**やること:** アウシュヴィッツ・ビルケナウを紹介する文章のうち、「その中から、自分が訪れた遺産をご紹介します。」を含む語句から始め、「Extermination Camp (1940-1945)(アウシュヴィッツ・ビルケナウ:ナチス・ドイツの強制絶滅収容所)」の後で止めて、その範囲を一字一句変えずに書き写してください。

**本文:**

# # # # #

世界遺産紹介 (15) アウシュヴィッツ・ビルケナウ:ナチス・ドイツの強制絶滅収容所
世界遺産は1,000件を越え、『顕著な普遍的な価値』があると認められた人類共通の遺産です。
その中から、自分が訪れた遺産をご紹介します。
今回はアウシュヴィッツ・ビルケナウ:ナチス・ドイツの強制絶滅収容所です。
公式な分類ではありませんが『負の遺産』の最たるもので、まさに今後の人類への教訓として残されるべきものだと思います。
【目次】
1. 遺産の概要
2. 遺産までの行き方
3. ギャラリー
1. 遺産の概要
遺産名 :Auschwitz Birkenau German Nazi Concentration and Extermination Camp (1940-1945)(アウシュヴィッツ・ビルケナウ:ナチス・ドイツの強制絶滅収容所)

# # # # #

**データ部分:**
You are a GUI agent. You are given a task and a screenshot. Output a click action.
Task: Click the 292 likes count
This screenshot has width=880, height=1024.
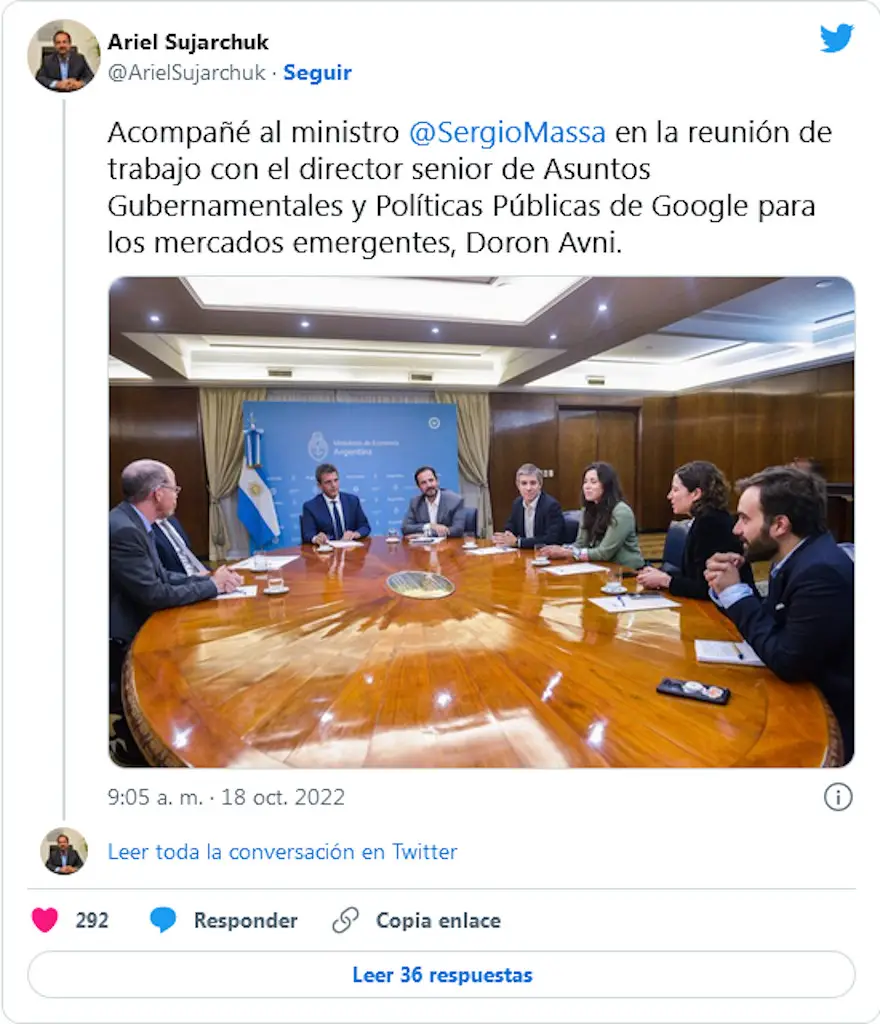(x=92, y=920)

# # # # #

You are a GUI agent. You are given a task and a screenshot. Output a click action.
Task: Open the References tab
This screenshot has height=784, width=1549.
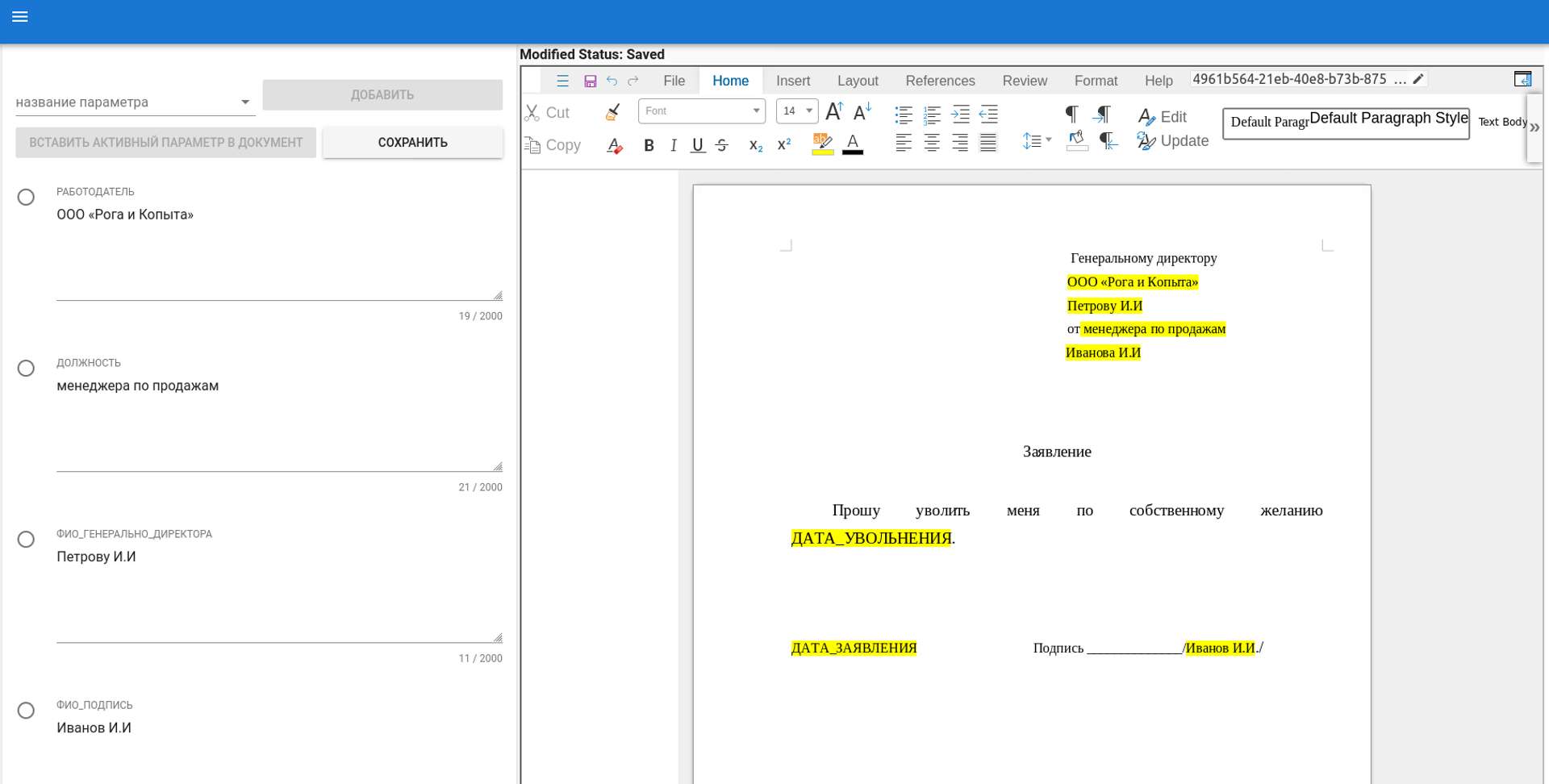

# # # # #

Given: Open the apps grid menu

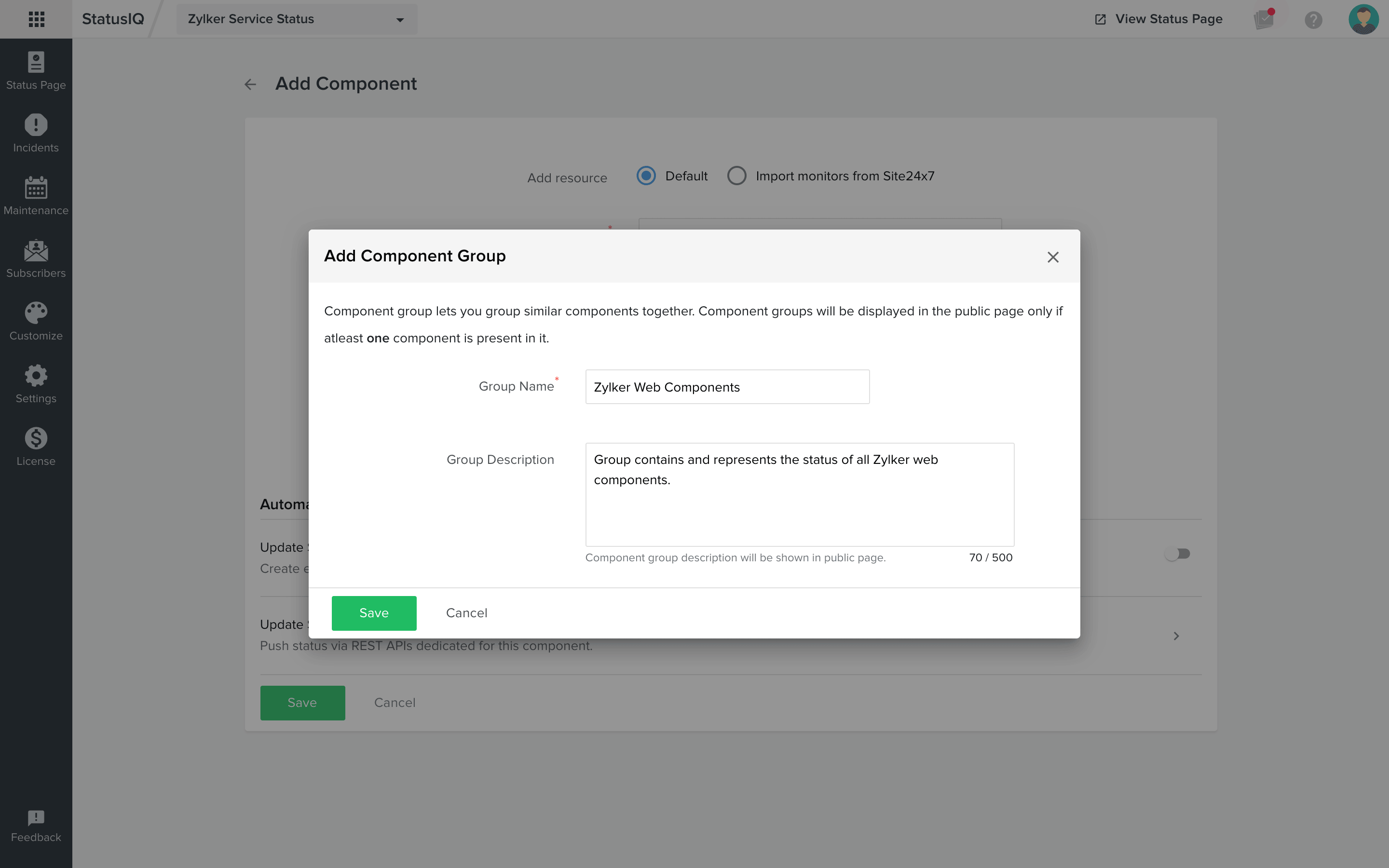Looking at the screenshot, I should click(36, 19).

# # # # #

**結果は以下:**
その中から、自分が訪れた遺産をご紹介します。
今回はアウシュヴィッツ・ビルケナウ:ナチス・ドイツの強制絶滅収容所です。
公式な分類ではありませんが『負の遺産』の最たるもので、まさに今後の人類への教訓として残されるべきものだと思います。
【目次】
1. 遺産の概要
2. 遺産までの行き方
3. ギャラリー
1. 遺産の概要
遺産名 :Auschwitz Birkenau German Nazi Concentration and Extermination Camp (1940-1945)(アウシュヴィッツ・ビルケナウ:ナチス・ドイツの強制絶滅収容所)